Monday, February 20, 2012

My True Best Friends

I am back to my (silly) life after an acute illness and short hospitalization. My recovery is going well, growing physically and mentally stronger everyday. There were many days of resting, and inevitably, contemplation. Thoughts of my family, friends, work, finances, pets, ways to improve relationships, yada yada yada. It is nice to have a girlfriend who cares about you, and comes to see me in the hospital. Karen will be only be a good friend, but not a BFF, I am afraid. Her Christian morals and convictions would keep her from understanding my pagan beliefs, and would undo our friendship very quickly. I am not willing to test it, either. It truly would be awesome to have a girlfriend I can be totally myself with. Maybe someday....... My co-workers who came to cheer me up at the hospital truly care about me and were genuinely concerned about me. I was surprised, and this sweet gesture really boosted my morale. This was all good, but I came to realize that the only true friends I can talk openly and frankly to, and who will not pass any judgment, are my husband John, and my sister Teresa. Although John is not the most romantic nor emotionally secure man that I would like him to be, he does know me best, and loves me despite it all, and I love him. Teresa and I are close, and we love each other dearly. I can confide in her, and trust her with my secrets and life's affairs, implicitly. You know, Tres will probably be the closest to a BFF as I will ever have.

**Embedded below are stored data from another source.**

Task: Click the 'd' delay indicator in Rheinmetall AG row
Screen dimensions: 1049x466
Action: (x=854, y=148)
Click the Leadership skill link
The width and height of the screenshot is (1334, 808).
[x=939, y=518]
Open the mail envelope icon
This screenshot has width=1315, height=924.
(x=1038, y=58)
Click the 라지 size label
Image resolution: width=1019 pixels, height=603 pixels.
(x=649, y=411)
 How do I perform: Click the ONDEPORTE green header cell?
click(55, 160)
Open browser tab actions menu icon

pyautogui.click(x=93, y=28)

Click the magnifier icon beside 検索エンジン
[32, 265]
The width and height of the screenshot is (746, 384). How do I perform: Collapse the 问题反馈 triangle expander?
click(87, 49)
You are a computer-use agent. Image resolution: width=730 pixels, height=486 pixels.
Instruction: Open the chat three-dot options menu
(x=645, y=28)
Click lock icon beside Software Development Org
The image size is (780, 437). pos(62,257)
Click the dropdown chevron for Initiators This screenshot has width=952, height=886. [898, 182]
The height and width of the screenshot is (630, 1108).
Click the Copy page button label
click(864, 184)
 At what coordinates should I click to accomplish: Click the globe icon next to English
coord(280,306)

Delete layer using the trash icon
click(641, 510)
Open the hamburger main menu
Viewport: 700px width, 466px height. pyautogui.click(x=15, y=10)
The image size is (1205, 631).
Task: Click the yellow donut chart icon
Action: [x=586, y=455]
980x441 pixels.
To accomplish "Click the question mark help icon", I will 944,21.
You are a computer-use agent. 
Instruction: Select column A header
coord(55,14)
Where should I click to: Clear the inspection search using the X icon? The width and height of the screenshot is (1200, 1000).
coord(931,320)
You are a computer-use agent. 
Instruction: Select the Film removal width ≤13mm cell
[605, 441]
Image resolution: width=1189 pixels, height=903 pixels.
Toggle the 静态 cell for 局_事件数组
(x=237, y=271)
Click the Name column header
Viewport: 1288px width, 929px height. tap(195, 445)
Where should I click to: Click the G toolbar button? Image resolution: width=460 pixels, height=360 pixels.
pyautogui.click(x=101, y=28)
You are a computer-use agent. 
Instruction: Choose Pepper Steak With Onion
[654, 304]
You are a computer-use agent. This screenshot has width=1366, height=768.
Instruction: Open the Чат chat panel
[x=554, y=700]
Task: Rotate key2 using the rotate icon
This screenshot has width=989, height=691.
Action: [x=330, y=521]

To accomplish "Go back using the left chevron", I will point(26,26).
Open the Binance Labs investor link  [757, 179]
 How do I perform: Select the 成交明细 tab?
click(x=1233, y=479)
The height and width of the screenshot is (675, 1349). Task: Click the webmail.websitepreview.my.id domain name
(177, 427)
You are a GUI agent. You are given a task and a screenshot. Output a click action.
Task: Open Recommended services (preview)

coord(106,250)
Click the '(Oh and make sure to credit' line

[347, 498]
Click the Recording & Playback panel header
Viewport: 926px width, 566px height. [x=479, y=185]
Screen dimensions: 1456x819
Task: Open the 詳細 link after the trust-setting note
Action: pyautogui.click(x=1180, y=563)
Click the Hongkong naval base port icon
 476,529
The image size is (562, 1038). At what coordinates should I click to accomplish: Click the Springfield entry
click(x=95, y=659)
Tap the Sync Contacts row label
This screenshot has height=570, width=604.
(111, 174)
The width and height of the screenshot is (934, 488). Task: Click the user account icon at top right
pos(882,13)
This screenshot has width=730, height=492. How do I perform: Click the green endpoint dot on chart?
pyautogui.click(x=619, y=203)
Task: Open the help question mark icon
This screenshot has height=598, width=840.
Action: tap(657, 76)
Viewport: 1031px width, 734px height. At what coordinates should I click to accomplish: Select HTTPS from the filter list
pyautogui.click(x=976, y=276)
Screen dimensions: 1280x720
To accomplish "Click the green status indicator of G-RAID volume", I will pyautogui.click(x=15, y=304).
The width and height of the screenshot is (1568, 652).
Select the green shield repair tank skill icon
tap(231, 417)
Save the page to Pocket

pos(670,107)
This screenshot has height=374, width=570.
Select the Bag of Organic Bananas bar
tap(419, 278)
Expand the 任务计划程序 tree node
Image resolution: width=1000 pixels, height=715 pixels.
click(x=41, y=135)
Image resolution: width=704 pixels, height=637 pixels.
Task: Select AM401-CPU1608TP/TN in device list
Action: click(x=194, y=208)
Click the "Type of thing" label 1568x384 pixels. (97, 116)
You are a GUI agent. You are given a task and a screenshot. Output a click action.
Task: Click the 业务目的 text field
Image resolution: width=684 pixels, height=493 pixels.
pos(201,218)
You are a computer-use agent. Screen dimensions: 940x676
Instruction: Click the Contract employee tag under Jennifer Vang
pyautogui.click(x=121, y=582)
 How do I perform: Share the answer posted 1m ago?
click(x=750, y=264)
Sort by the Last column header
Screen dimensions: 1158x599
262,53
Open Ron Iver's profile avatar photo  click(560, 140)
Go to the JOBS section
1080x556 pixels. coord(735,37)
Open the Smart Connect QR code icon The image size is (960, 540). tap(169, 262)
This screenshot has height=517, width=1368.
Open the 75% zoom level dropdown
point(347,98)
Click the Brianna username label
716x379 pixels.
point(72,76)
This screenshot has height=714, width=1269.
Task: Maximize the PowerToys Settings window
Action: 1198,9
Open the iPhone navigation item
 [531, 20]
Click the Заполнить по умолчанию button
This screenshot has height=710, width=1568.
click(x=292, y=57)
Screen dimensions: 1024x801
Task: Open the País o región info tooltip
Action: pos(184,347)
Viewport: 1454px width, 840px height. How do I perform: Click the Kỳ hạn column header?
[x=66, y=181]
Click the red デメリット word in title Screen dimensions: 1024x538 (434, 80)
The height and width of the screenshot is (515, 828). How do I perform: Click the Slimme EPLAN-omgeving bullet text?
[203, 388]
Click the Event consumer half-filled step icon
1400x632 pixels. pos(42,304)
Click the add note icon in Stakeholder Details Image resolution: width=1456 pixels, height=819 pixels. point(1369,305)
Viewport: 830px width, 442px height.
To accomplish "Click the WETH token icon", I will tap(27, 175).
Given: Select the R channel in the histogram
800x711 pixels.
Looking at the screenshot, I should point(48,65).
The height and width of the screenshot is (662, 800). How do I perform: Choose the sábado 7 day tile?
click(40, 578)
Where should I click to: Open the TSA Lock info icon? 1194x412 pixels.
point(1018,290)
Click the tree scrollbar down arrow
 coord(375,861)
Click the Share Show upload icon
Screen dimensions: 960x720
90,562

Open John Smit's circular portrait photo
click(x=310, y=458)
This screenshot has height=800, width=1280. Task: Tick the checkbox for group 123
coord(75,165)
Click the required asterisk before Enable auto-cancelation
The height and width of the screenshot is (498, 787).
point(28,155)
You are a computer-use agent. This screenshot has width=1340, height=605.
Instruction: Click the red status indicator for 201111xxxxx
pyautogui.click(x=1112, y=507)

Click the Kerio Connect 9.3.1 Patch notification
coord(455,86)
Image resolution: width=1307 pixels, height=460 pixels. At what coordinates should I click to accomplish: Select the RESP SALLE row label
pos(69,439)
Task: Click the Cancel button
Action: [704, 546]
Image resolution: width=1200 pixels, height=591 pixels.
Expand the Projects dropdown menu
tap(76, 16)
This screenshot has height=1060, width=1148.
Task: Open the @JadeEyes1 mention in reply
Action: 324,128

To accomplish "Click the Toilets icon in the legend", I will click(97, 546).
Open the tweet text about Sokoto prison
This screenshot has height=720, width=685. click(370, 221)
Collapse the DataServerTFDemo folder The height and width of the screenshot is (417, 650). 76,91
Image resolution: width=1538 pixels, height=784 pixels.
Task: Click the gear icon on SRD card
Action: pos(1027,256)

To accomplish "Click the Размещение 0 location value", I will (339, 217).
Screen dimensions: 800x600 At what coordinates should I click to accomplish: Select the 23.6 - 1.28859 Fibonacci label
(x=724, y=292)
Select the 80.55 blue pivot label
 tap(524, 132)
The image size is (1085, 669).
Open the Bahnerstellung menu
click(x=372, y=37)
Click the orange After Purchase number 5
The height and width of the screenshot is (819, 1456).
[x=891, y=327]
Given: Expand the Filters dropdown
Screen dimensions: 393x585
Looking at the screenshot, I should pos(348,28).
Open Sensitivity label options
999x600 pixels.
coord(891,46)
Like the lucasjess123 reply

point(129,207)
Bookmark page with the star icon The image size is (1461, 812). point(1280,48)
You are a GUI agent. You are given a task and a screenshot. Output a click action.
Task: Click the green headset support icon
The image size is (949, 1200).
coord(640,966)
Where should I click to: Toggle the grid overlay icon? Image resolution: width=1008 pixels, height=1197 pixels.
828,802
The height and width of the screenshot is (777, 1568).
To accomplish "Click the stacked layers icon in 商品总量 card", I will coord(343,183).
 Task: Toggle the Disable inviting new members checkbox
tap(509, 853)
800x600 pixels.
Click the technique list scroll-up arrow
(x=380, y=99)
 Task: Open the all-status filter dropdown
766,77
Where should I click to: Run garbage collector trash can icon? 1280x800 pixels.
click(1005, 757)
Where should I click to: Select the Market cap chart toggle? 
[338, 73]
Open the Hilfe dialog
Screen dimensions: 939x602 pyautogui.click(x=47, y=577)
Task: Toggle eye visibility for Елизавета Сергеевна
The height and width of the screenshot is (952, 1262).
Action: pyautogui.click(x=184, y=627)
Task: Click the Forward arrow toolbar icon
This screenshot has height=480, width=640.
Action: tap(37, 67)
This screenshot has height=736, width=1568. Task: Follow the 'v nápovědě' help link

Thursday, February 2, 2012

The Beginning

Where to start this search from is not difficult to figure out....begin where I am at, at this very moment. My sense of self....how would I describe myself, what make me, me? I am an energy that occupies a human animal, conceived by Jack and Eleonora, fifty-three years ago. My childhood was remarkable, I suppose, in comparison, to my American friends. Certain events and periods in my youth certainly played an important part in how I view the world around me.